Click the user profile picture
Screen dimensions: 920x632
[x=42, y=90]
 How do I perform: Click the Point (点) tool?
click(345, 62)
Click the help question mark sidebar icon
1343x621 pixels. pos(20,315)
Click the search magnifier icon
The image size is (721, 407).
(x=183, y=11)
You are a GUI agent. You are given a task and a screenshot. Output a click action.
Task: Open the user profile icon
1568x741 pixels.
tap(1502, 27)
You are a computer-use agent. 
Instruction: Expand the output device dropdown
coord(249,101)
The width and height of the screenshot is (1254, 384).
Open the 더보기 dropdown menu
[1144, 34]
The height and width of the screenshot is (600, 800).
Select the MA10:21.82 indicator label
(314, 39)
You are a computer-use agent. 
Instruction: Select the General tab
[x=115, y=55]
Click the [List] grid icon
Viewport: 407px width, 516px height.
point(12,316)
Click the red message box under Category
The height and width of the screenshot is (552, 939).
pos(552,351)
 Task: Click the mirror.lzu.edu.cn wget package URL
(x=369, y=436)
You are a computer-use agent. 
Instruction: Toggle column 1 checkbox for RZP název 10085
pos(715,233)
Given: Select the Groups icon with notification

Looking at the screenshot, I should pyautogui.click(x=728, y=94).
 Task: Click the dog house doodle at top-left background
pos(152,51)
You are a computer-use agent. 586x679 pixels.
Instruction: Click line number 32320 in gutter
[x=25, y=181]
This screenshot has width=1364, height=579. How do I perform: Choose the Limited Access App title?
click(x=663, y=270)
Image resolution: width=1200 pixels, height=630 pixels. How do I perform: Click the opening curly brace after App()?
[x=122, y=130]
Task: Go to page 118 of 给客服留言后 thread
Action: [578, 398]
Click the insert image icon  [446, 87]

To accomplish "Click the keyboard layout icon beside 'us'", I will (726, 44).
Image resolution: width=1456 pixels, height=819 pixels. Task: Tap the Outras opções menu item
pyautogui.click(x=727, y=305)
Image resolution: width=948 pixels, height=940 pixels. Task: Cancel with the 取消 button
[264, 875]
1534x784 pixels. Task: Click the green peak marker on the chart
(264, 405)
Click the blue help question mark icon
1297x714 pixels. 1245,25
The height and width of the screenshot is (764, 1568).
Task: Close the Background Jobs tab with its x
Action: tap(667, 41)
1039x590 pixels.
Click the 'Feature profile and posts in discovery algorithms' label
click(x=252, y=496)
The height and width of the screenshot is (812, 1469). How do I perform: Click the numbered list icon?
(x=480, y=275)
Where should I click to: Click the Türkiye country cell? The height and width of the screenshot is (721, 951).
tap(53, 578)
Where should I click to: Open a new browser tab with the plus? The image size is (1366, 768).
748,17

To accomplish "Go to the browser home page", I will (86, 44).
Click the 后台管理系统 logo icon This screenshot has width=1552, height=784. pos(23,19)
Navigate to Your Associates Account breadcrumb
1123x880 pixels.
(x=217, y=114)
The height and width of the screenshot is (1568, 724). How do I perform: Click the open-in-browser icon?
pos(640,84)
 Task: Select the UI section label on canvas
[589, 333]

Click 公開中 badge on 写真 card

▶ [Exercise description]:
For the records above, restate every line word for word.

▶ [Task response]:
Click the user profile picture
Screen dimensions: 920x632
[x=42, y=90]
 How do I perform: Click the Point (点) tool?
click(345, 62)
Click the help question mark sidebar icon
1343x621 pixels. pos(20,315)
Click the search magnifier icon
The image size is (721, 407).
(x=183, y=11)
You are a GUI agent. You are given a task and a screenshot. Output a click action.
Task: Open the user profile icon
1568x741 pixels.
tap(1502, 27)
You are a computer-use agent. 
Instruction: Expand the output device dropdown
coord(249,101)
The width and height of the screenshot is (1254, 384).
Open the 더보기 dropdown menu
[1144, 34]
The height and width of the screenshot is (600, 800).
Select the MA10:21.82 indicator label
(314, 39)
You are a computer-use agent. 
Instruction: Select the General tab
[x=115, y=55]
Click the [List] grid icon
Viewport: 407px width, 516px height.
point(12,316)
Click the red message box under Category
The height and width of the screenshot is (552, 939).
pos(552,351)
 Task: Click the mirror.lzu.edu.cn wget package URL
(x=369, y=436)
You are a computer-use agent. 
Instruction: Toggle column 1 checkbox for RZP název 10085
pos(715,233)
Given: Select the Groups icon with notification

Looking at the screenshot, I should pyautogui.click(x=728, y=94).
 Task: Click the dog house doodle at top-left background
pos(152,51)
You are a computer-use agent. 586x679 pixels.
Instruction: Click line number 32320 in gutter
[x=25, y=181]
This screenshot has width=1364, height=579. How do I perform: Choose the Limited Access App title?
click(x=663, y=270)
Image resolution: width=1200 pixels, height=630 pixels. How do I perform: Click the opening curly brace after App()?
[x=122, y=130]
Task: Go to page 118 of 给客服留言后 thread
Action: [578, 398]
Click the insert image icon  [446, 87]

To accomplish "Click the keyboard layout icon beside 'us'", I will (726, 44).
Image resolution: width=1456 pixels, height=819 pixels. Task: Tap the Outras opções menu item
pyautogui.click(x=727, y=305)
Image resolution: width=948 pixels, height=940 pixels. Task: Cancel with the 取消 button
[264, 875]
1534x784 pixels. Task: Click the green peak marker on the chart
(264, 405)
Click the blue help question mark icon
1297x714 pixels. 1245,25
The height and width of the screenshot is (764, 1568).
Task: Close the Background Jobs tab with its x
Action: tap(667, 41)
1039x590 pixels.
Click the 'Feature profile and posts in discovery algorithms' label
click(x=252, y=496)
The height and width of the screenshot is (812, 1469). How do I perform: Click the numbered list icon?
(x=480, y=275)
Where should I click to: Click the Türkiye country cell? The height and width of the screenshot is (721, 951).
tap(53, 578)
Where should I click to: Open a new browser tab with the plus? The image size is (1366, 768).
748,17

To accomplish "Go to the browser home page", I will (86, 44).
Click the 后台管理系统 logo icon This screenshot has width=1552, height=784. pos(23,19)
Navigate to Your Associates Account breadcrumb
1123x880 pixels.
(x=217, y=114)
The height and width of the screenshot is (1568, 724). How do I perform: Click the open-in-browser icon?
pos(640,84)
 Task: Select the UI section label on canvas
[589, 333]

Click 公開中 badge on 写真 card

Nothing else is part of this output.